I saw some hope recently. It was not just Donald Trump. It was the family values. It was Mr. Pence, who openly confessed the order of his life: first a Christian, then a family man, then a political person.

Will a Christian solve all our problems? In this political arena, it will likely multiply them, because there is a spiritual battle going on today from which the Gospel is still free to guide us. I believe the whole world is in battle.

I am not political. I live in the realm like those after the time of Christ who became Christians. They did not look to Rome or any political power for their daily bread. Their mission was God-centered on the need to spread the Gospel.

They suffered for their faith, and they had to keep their eyes focused on another place. I want to do that.

There is a very interesting and, I think, comparable time in the Bible, with lessons for us today.

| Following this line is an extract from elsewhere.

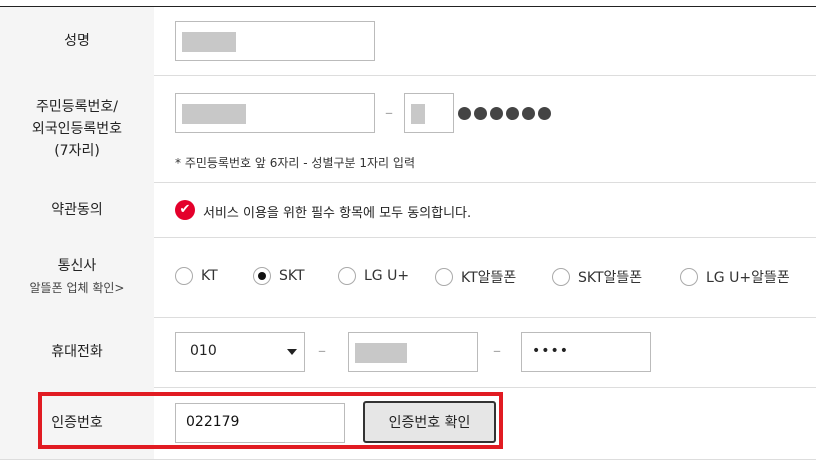 The height and width of the screenshot is (463, 816). Describe the element at coordinates (275, 41) in the screenshot. I see `name-input` at that location.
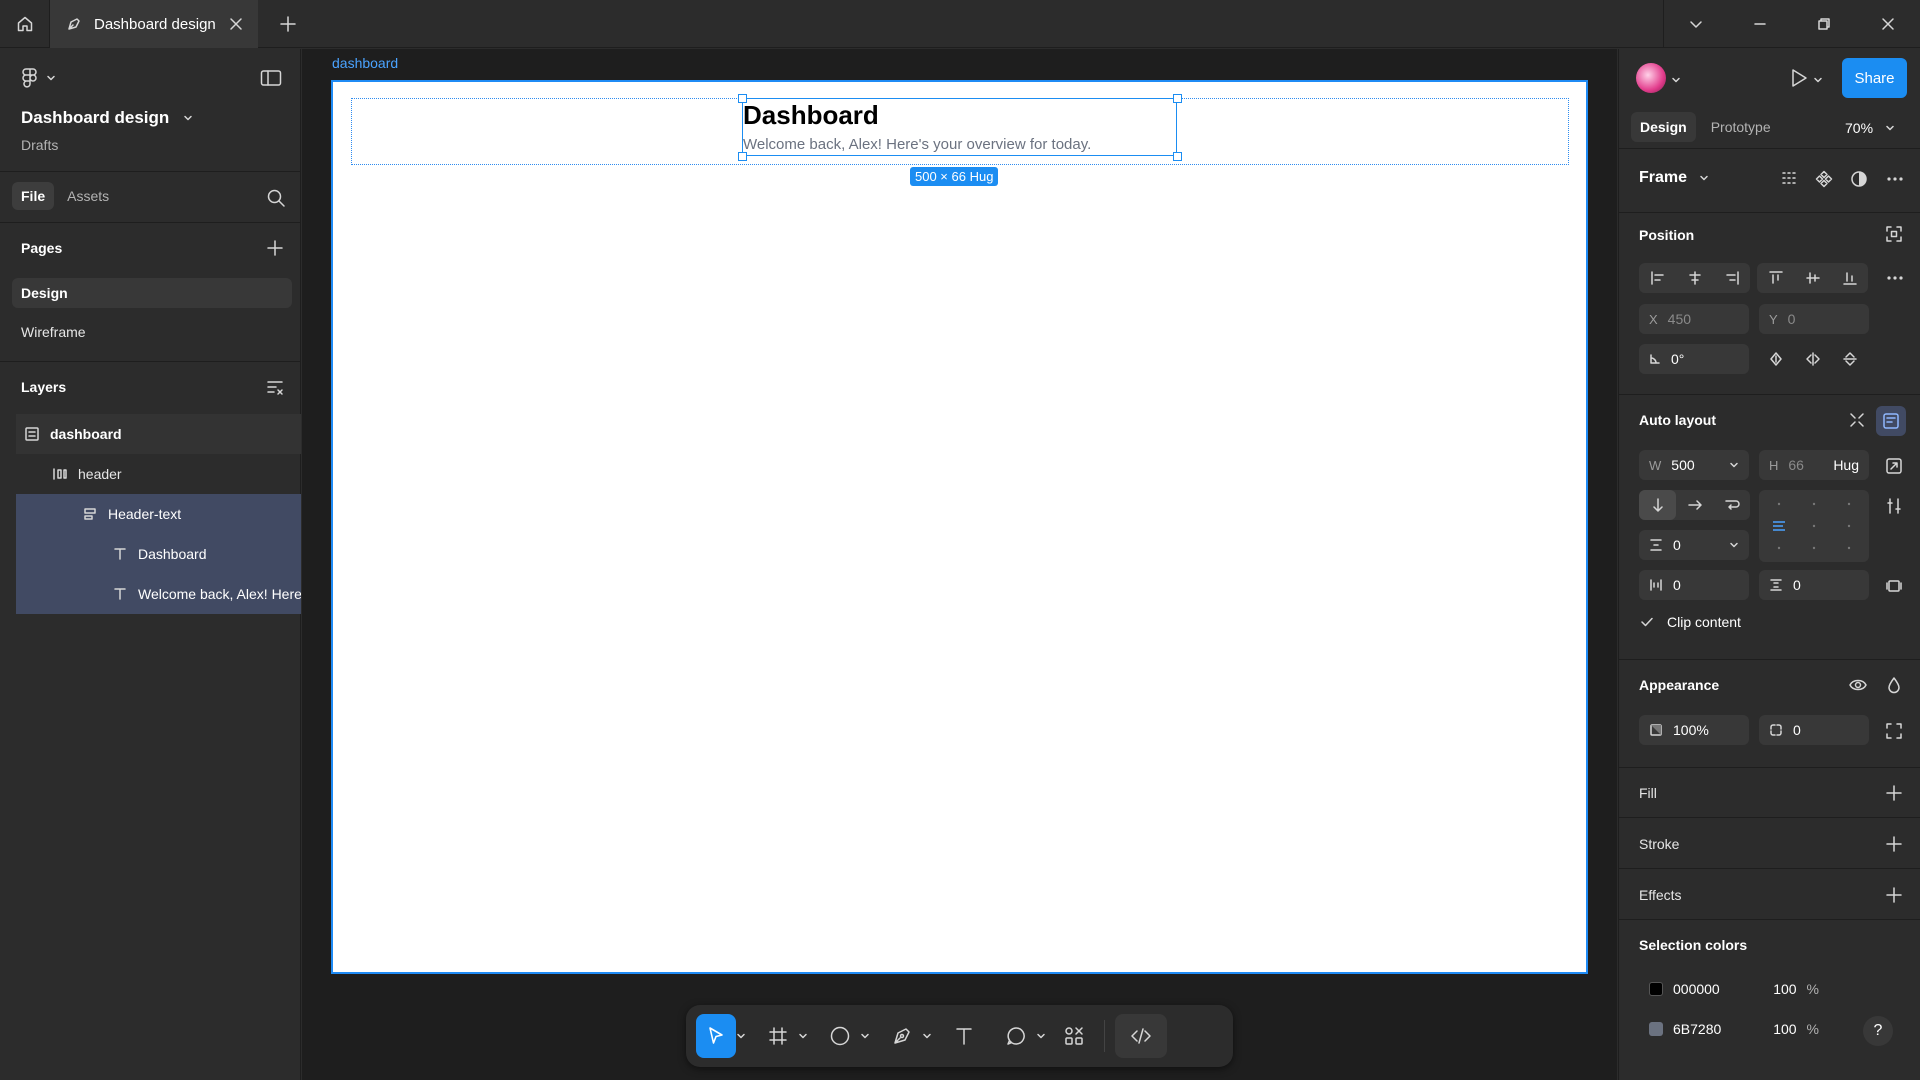 The image size is (1920, 1080). Describe the element at coordinates (716, 1036) in the screenshot. I see `move-tool-button` at that location.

The people of Israel had come through the battles of Joshua’s day. They had settled into the “good life,” much as we have.

After Joshua’s death, judges were appointed to rule over them. Samuel, the last judge, was old, and his sons had not followed in his godly footsteps. Israel had a dilemma.

The people wanted a king, so they could be “like the nations around them.”

The story in 1 Samuel 8 tells us what happened, and it was not good for the people of Israel.

Our youth do not always believe the lessons the old have learned — that we cannot always look to human leadership. We must seek God’s guidance for our nation, our leaders and our children who come behind us.

The chorus of a Gospel song I have come to love states: “O, may all who come behind us find us faithful, may the fire of our devotion light their way. May the footprints that we leave cause them to believe and the lives we live inspire them to obey. O, may all who come behind us find us faithful.”

That is what I desire and pray for today as I look to whatever God has for me, for my family, for our nation and for our world.